The first thing I did was go look for Jiang Tao.
I went to his company barracks and asked for him. The soldiers there just stared at me with strange, pitying looks. The answer they gave me chilled me to the bone.
There was no Jiang Tao in their company. They had checked the records. There was no soldier by that name in the entire military district.
So who was the man I had known?
I thought I was getting closer to the truth, but I had just stumbled into an even deeper mystery. The events of 1995 remain shrouded in secrecy. Who were the men in black? Where did the desiccated corpses end up?
And who—or what—was Jiang Tao? Why did he insist those things weren’t zombies? What did he know?

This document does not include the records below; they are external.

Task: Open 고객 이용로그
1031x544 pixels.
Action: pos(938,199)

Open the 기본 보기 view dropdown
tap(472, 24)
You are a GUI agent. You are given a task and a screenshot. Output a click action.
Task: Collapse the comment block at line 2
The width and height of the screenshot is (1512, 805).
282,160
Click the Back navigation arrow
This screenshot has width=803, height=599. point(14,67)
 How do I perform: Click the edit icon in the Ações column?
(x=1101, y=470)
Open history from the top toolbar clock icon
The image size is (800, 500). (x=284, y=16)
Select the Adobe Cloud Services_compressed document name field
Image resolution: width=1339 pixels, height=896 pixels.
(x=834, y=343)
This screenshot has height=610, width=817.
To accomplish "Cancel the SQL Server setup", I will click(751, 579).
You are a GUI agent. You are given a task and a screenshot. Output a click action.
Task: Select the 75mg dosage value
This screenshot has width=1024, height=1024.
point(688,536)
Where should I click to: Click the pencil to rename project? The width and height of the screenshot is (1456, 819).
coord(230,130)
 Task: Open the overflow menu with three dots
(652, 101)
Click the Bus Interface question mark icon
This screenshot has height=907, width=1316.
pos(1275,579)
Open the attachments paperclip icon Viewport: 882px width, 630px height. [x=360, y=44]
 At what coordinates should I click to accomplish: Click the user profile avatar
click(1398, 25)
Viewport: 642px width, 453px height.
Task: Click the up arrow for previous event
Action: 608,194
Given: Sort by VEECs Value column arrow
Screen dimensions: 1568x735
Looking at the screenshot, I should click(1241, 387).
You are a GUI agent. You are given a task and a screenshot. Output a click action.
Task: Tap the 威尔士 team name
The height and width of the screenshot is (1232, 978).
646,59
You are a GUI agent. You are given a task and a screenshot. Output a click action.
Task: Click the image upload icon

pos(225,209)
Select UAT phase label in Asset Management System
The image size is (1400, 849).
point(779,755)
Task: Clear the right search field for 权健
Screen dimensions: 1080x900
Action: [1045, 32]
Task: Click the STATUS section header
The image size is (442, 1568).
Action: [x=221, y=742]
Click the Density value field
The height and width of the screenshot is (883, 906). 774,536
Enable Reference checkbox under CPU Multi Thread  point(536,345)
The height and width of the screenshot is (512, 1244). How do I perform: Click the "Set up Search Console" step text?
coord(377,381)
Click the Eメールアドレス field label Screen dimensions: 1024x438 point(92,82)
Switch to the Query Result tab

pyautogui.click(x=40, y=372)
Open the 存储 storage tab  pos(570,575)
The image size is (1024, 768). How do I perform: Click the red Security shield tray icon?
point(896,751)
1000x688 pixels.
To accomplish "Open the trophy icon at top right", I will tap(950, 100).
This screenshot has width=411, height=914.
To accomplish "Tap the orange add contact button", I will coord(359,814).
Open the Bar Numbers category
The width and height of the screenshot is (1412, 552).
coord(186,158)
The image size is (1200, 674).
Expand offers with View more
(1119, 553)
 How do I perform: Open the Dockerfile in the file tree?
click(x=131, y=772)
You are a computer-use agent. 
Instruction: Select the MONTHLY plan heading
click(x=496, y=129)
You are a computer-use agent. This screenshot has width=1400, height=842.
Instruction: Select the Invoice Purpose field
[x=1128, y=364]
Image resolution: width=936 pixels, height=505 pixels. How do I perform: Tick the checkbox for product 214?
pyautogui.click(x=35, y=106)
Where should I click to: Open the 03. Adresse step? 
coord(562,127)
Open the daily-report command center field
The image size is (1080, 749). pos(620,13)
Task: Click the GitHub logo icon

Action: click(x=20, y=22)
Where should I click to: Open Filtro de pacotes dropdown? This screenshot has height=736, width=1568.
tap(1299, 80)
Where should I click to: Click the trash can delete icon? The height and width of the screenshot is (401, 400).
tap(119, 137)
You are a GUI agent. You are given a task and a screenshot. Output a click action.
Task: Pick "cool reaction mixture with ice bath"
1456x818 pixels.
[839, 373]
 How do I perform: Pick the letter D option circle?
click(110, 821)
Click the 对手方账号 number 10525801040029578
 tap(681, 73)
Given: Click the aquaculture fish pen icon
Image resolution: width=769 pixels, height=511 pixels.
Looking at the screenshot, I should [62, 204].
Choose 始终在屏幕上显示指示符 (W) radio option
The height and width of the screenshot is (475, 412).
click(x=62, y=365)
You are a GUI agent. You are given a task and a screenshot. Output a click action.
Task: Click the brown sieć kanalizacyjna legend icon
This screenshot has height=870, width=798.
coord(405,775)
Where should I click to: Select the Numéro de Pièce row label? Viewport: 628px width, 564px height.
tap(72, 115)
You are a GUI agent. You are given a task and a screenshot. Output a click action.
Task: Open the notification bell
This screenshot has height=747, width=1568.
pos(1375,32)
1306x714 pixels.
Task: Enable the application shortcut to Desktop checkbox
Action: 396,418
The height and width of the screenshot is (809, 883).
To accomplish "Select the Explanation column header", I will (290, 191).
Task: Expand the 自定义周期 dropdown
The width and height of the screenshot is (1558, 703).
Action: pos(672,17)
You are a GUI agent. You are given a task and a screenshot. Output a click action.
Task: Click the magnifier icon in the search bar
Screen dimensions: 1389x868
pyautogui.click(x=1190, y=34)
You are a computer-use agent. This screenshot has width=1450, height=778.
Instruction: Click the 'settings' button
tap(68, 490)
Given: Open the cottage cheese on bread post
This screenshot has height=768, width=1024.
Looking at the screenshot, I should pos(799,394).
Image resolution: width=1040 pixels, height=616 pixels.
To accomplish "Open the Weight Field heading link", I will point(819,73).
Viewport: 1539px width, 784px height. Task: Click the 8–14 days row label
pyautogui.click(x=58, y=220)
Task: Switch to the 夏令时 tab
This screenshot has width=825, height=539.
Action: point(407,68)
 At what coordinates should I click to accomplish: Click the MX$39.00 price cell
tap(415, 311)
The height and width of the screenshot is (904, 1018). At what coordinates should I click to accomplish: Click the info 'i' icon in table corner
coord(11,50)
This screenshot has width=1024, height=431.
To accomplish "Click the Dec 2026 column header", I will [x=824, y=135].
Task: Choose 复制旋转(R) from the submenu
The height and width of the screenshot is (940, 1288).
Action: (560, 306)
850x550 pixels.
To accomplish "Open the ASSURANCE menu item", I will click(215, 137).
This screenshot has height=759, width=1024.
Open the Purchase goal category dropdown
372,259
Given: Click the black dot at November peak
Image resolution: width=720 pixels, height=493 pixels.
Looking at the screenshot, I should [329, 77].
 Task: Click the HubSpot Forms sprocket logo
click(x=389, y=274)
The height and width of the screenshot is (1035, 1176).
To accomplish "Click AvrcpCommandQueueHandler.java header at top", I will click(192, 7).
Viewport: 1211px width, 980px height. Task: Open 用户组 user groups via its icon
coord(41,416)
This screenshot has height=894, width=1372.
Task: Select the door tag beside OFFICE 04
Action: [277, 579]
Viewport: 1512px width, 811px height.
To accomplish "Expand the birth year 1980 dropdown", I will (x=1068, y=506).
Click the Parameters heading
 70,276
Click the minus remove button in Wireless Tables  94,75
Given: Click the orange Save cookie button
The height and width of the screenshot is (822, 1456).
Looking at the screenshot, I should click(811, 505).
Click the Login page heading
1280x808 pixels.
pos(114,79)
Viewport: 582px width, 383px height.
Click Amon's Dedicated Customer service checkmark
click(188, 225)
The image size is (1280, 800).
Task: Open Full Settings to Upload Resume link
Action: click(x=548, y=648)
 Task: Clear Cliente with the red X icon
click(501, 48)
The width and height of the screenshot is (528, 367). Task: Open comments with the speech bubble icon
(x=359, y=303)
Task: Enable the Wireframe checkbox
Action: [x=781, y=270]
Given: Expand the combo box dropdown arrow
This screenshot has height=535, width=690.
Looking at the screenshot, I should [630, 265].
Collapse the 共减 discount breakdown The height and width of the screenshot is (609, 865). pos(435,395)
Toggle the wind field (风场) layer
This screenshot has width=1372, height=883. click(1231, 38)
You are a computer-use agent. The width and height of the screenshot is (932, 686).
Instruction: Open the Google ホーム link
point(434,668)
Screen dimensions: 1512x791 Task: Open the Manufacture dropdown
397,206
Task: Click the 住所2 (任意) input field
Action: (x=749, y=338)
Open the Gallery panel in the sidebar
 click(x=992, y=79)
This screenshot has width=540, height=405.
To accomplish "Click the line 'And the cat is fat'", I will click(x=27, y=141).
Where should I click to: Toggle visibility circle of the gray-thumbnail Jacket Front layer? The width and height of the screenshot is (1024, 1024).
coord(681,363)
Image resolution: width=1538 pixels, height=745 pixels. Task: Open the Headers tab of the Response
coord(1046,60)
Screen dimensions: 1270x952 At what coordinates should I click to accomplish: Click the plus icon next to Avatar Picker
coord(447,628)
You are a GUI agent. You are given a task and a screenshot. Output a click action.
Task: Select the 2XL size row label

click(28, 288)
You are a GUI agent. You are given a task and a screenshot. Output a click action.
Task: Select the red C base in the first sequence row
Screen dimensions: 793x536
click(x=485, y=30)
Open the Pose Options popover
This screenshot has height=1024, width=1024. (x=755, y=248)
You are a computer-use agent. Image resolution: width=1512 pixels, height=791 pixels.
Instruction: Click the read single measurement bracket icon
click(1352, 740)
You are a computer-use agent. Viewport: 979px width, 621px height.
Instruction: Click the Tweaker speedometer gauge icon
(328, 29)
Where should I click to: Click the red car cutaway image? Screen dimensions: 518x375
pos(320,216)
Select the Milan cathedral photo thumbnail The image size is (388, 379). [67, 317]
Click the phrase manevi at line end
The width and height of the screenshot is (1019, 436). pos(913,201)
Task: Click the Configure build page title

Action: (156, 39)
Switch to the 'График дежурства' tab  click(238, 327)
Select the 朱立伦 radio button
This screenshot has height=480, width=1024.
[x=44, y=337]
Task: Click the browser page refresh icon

I spent another year going through the motions, my mind a fog of unanswered questions. Eventually, I applied for an honorable discharge and went home. That decision, born of confusion and fear, inadvertently saved my life. I avoided being caught in the maelstrom of the ‘98 floods, where I watched on TV as so many of my former comrades gave their lives as heroes. I felt a pang of guilt, but also a deep, shivering sense of relief.
After the revenant incident, I stopped asking questions. I had learned that curiosity doesn’t just kill the cat; it gets it ripped to shreds. I settled into a quiet, civilian life. And for a few years, it was peaceful.
Until a hot summer day in the year 2000, when an old friend—a brother-in-arms I thought I’d never see again—showed up on my doorstep and dragged me back into the abyss.